Only an exact copy of the lines beginning at the one that contains "Screen dimensions: 1510x812" and ending at the last line of the records below counts as the answer.

Stored items
------------------------
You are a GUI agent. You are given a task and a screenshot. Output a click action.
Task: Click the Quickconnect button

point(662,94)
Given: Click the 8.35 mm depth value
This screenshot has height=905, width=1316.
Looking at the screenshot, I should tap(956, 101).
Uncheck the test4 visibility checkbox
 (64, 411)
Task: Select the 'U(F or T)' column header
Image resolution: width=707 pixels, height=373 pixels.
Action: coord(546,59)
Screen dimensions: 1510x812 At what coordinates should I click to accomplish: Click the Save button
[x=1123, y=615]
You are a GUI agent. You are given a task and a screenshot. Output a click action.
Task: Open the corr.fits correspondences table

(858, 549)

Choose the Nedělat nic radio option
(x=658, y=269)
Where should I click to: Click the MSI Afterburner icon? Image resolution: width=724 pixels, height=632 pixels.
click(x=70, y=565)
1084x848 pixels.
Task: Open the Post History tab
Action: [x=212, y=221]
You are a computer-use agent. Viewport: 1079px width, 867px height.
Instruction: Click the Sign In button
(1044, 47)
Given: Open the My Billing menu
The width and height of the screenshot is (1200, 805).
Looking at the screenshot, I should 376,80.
------------------------
**FINISHED EXERCISE:**
Screen dimensions: 1510x812 At what coordinates should I click to accomplish: Click the Save button
[x=1123, y=615]
You are a GUI agent. You are given a task and a screenshot. Output a click action.
Task: Open the corr.fits correspondences table

(858, 549)

Choose the Nedělat nic radio option
(x=658, y=269)
Where should I click to: Click the MSI Afterburner icon? Image resolution: width=724 pixels, height=632 pixels.
click(x=70, y=565)
1084x848 pixels.
Task: Open the Post History tab
Action: [x=212, y=221]
You are a computer-use agent. Viewport: 1079px width, 867px height.
Instruction: Click the Sign In button
(1044, 47)
Given: Open the My Billing menu
The width and height of the screenshot is (1200, 805).
Looking at the screenshot, I should 376,80.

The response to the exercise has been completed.